Observó la puerta del garaje, con la pintura desconchada, a juego con la valla, y levantó la cabeza en dirección a las ventanas del dúplex. La cortina del piso superior, que daba al porche, se movió. Sofía sintió un impulso incontrolable y se acercó un poco más, disimulando como podía, ya que se encontraba demasiado expuesta para no ser vista. Cuando estaba a dos metros de la valla de la entrada, volvió a ver moverse la cortina. Esta vez miró descaradamente para identificar a alguno de los nuevos vecinos. Se arrepintió de haberlo hecho en el mismo instante en que pudo ver más allá del cristal cubierto de polvo y telarañas. El rostro de un viejo delgado la miraba desde el primer piso, aunque Sofía pensó que no era posible que la viera. No había ojos dentro de aquellas cuencas oscuras.

 

La mujer dio un respingo y ahogó un grito llevándose la mano a la boca. Giró sobre sí misma e intentó volver sobre sus pasos en dirección a su casa, pero se dio de bruces con un hombre que permanecía quieto en medio de la explanada como si hubiese estado todo el tiempo a su espalda.

—¡Jesús! —gritó esta vez sin reparo.

Las manos del extraño la sujetaron por los hombros para evitar que se golpeara contra él, mientras Sofía abría los ojos de par en par. Era el mismo hombre que había visto hacía unos segundos tras los cristales de la ventana del cuatro: flaco, viejo e impecablemente vestido, aunque ni la fortaleza de sus manos, ni la firmeza con que evitó que los dos cayeran al suelo parecían las de un anciano. Además, este en particular sí tenía ojos. Dos hermosos ojos azules que la miraban con una intensidad inquietante.

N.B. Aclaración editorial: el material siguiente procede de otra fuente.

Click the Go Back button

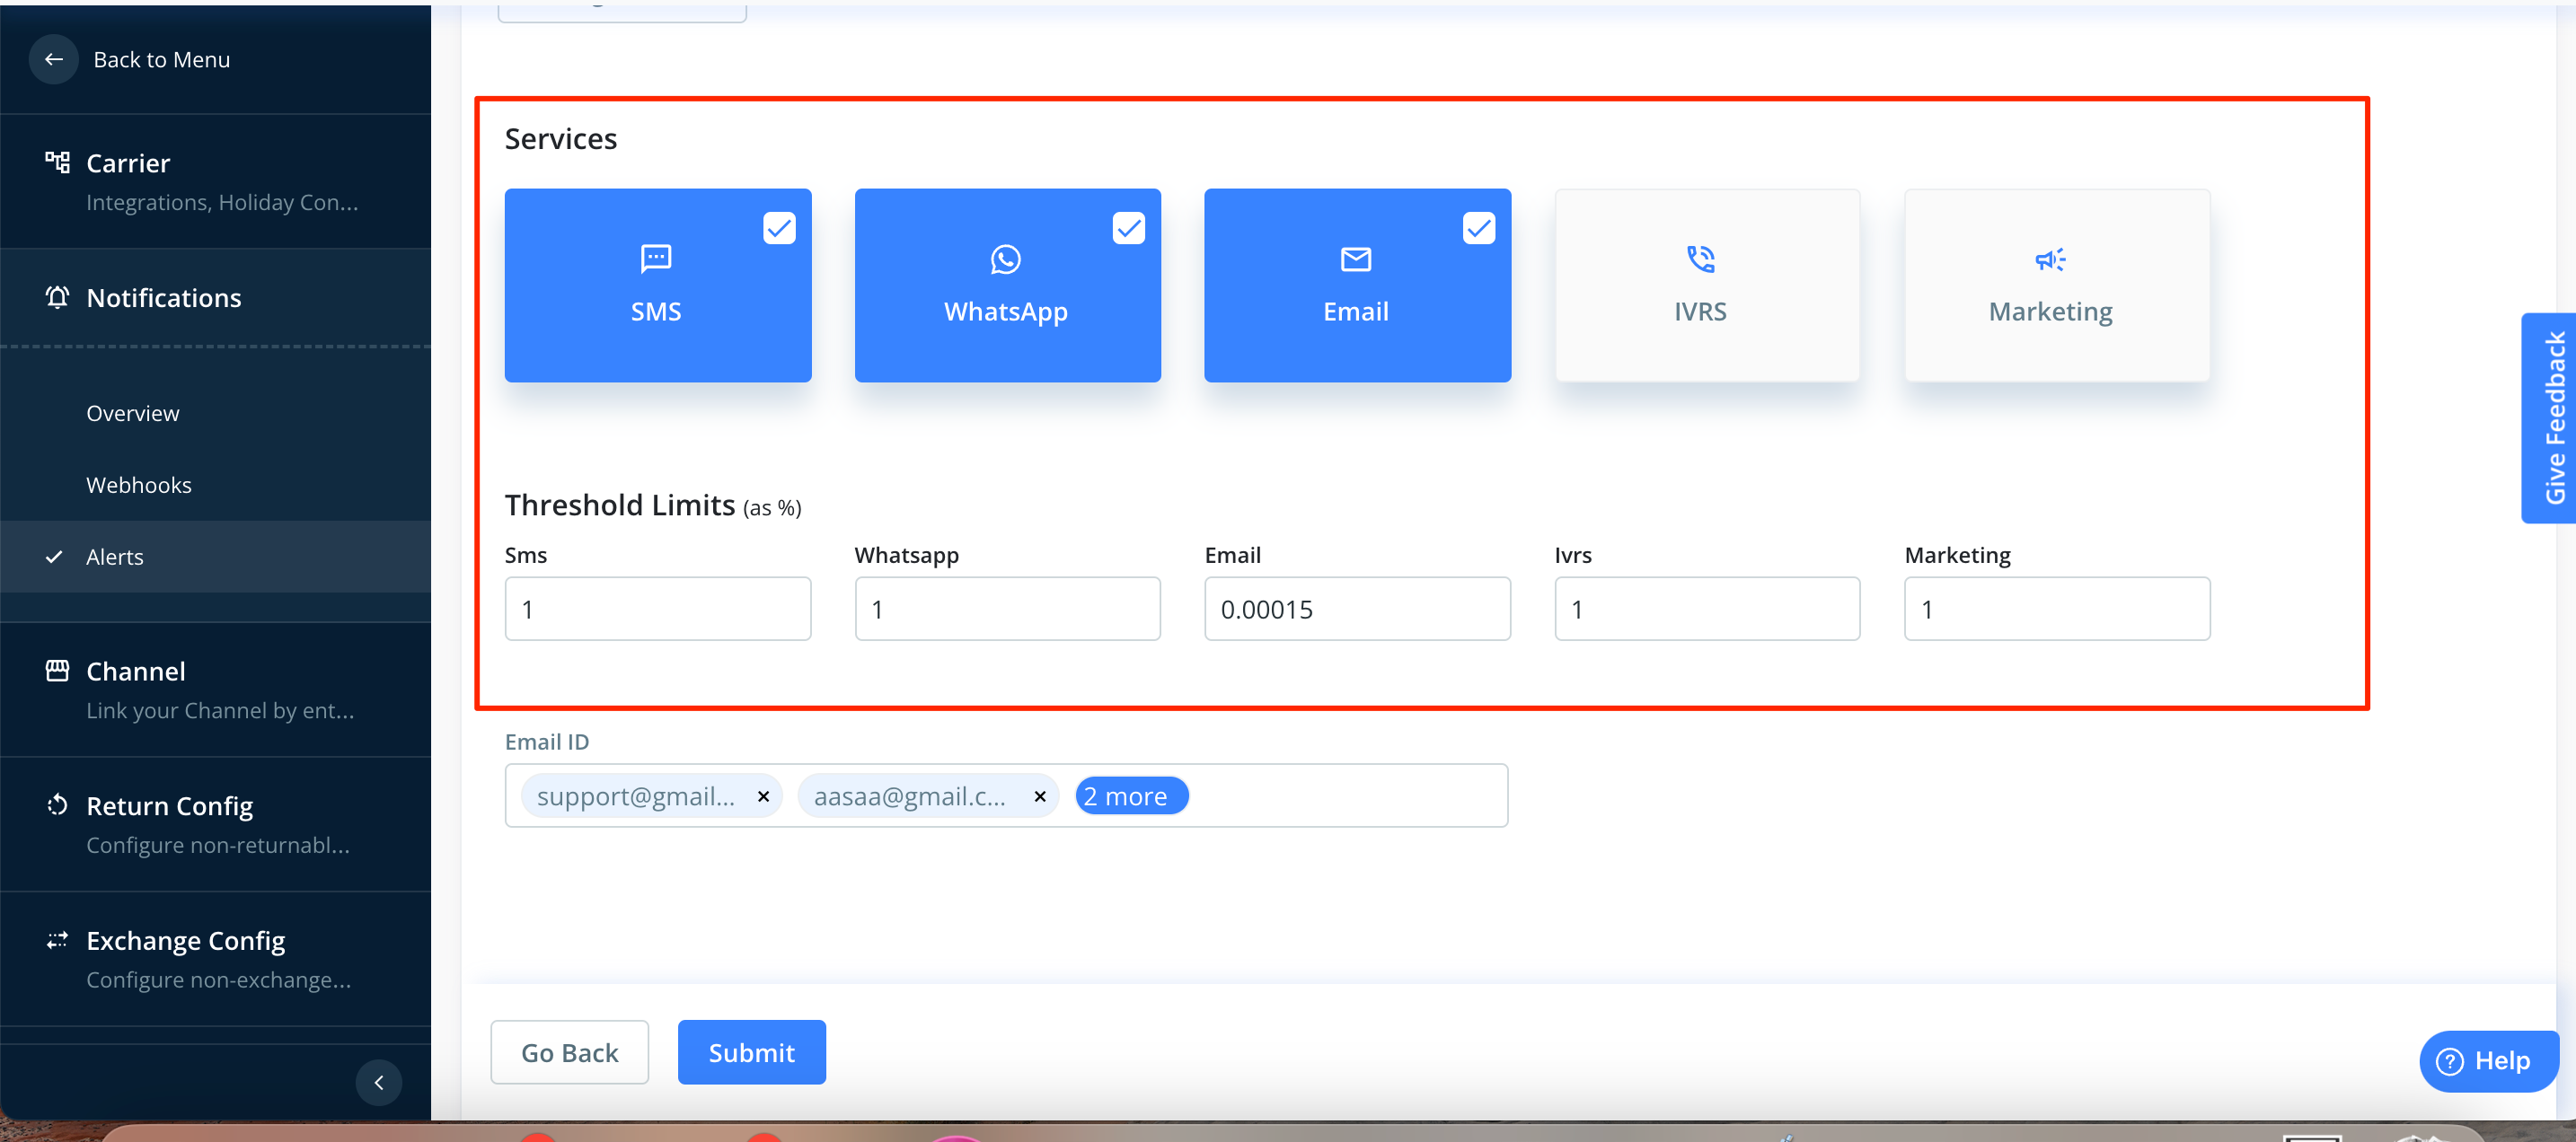coord(569,1052)
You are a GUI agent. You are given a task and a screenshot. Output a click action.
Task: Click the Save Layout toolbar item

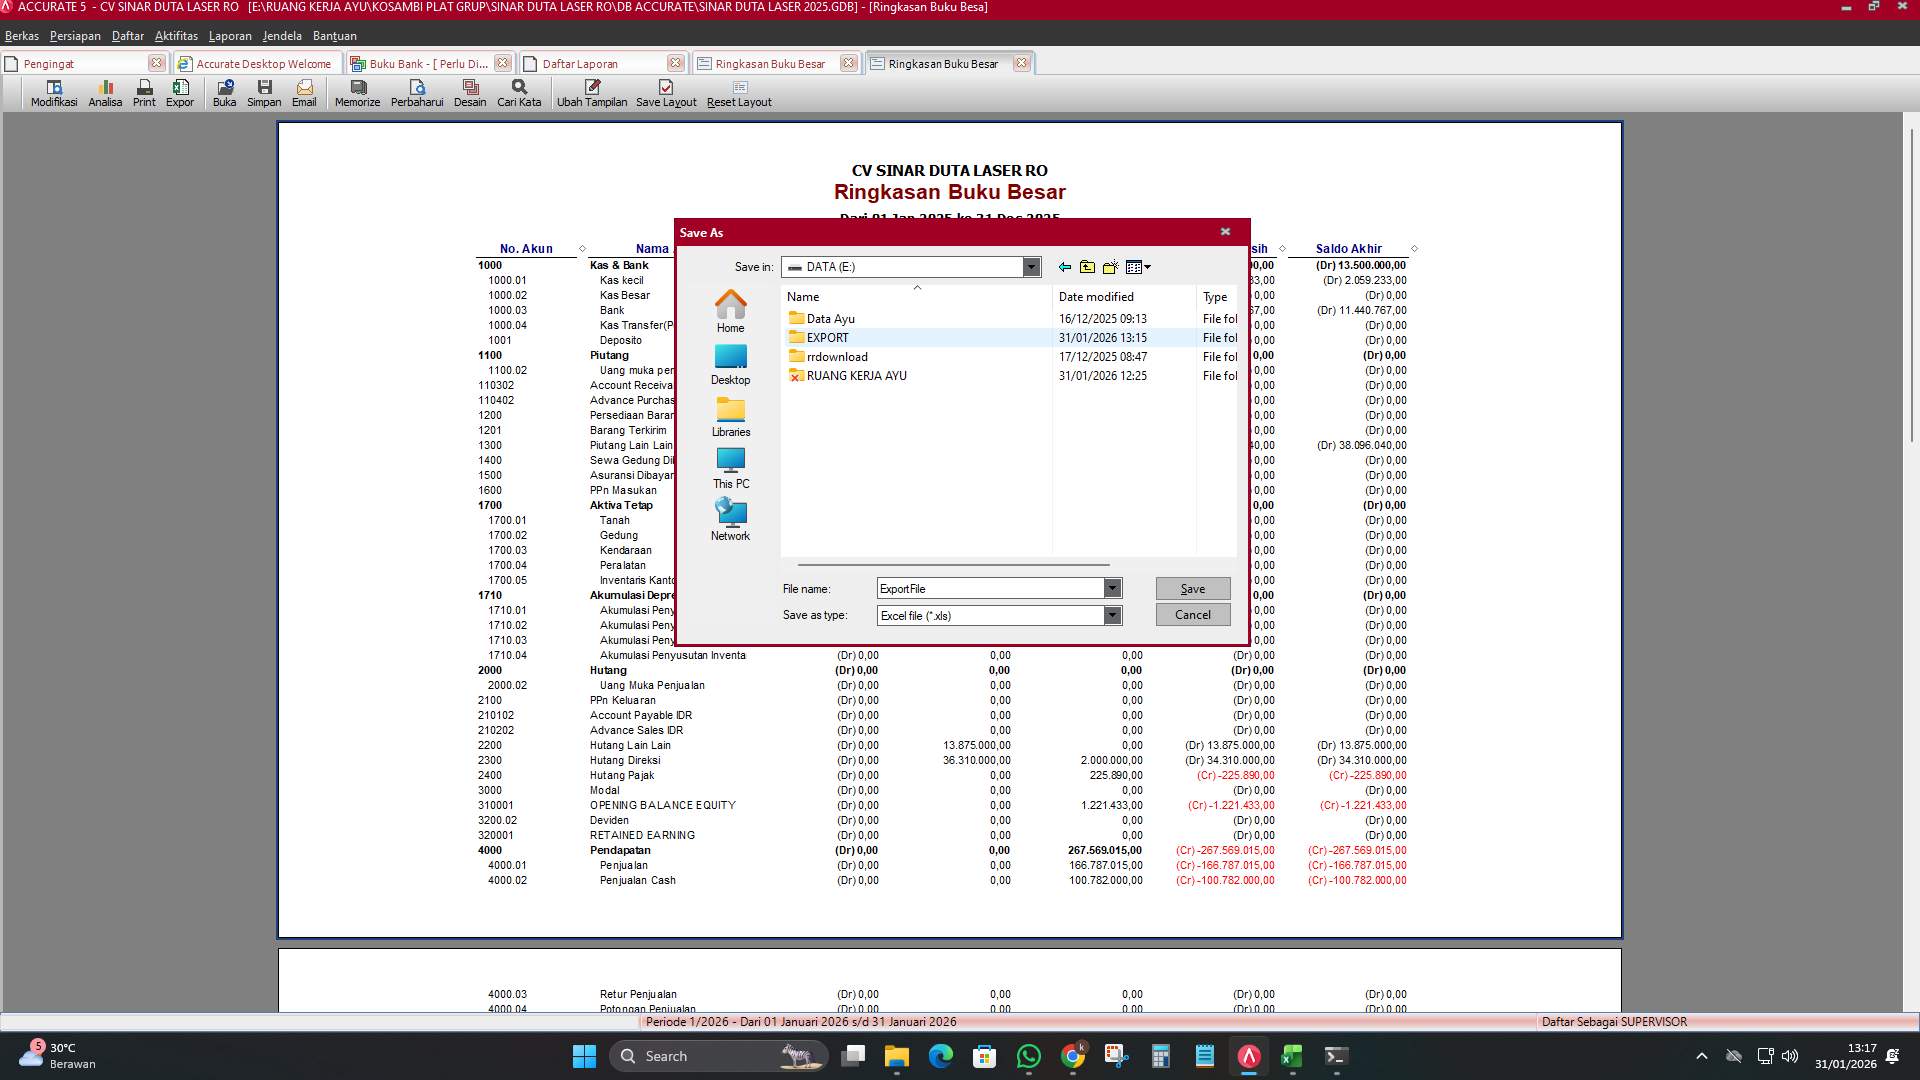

—¡Cuidado! —advirtió el hombre con una sonrisa—. ¿Está usted bien?

—¡Dios mío! Lo siento mucho —se disculpó Sofía riendo histéricamente un poco abochornada—. No le había visto y casi le tiro.

—No se preocupe. Tendría que esmerarse un poco más para tumbarme. Soy duro de roer.

El viejo le tendió una de sus manos huesudas y frías al tiempo que se presentaba.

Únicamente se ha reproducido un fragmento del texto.